Top of Record extracts
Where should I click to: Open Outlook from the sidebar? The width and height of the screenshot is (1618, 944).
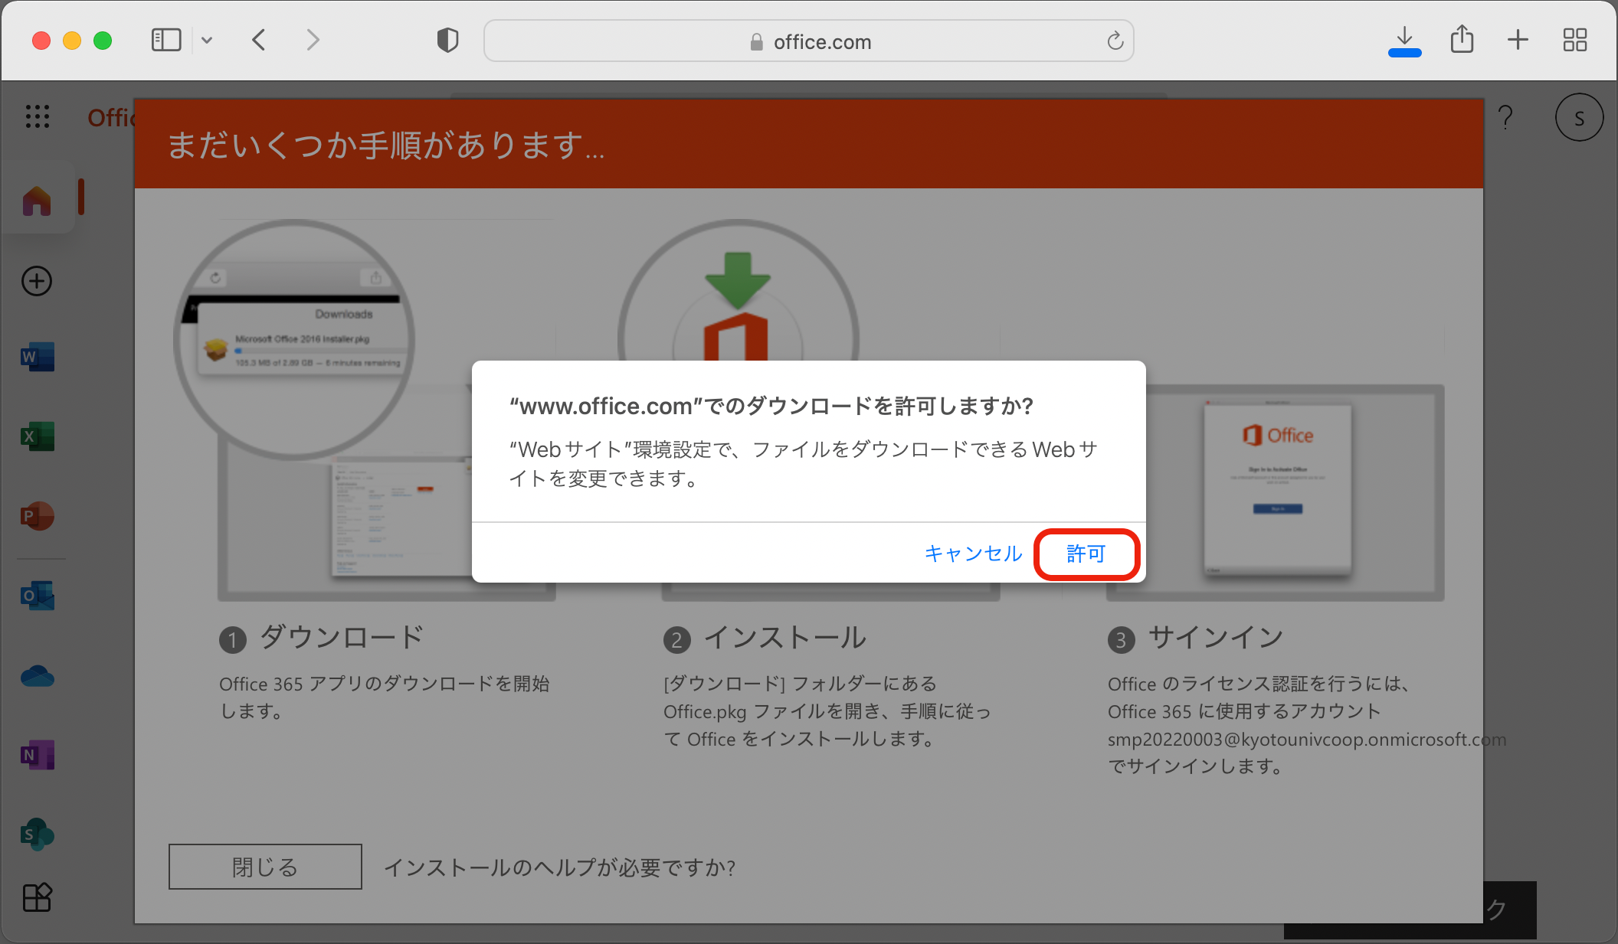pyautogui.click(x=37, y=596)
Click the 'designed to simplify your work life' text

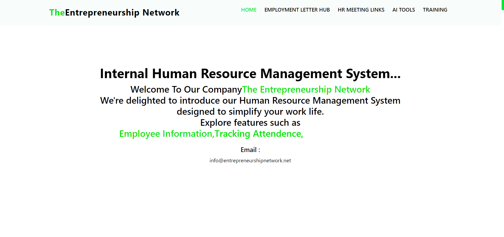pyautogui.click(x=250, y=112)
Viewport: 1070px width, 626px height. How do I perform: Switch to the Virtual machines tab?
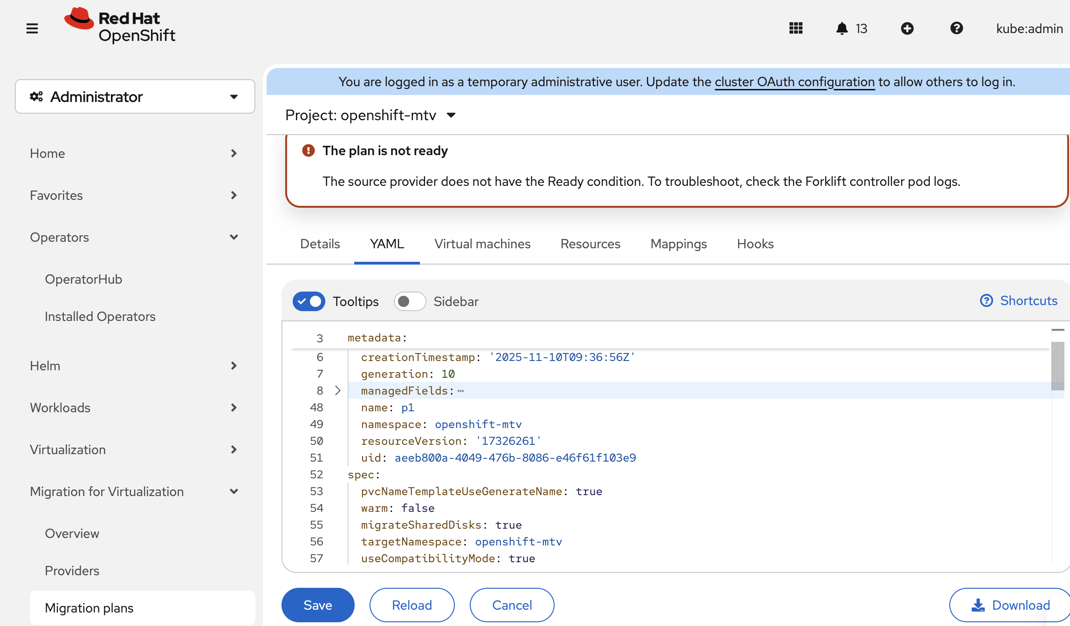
Bottom of Record extracts
◆ **Your instructions**
Retype the listing exactly and drop the pictures.

◆ **Expected output**
Where should I click to: Open Outlook from the sidebar? The width and height of the screenshot is (1618, 944).
pyautogui.click(x=37, y=596)
Click the 'designed to simplify your work life' text

pyautogui.click(x=250, y=112)
Viewport: 1070px width, 626px height. How do I perform: Switch to the Virtual machines tab?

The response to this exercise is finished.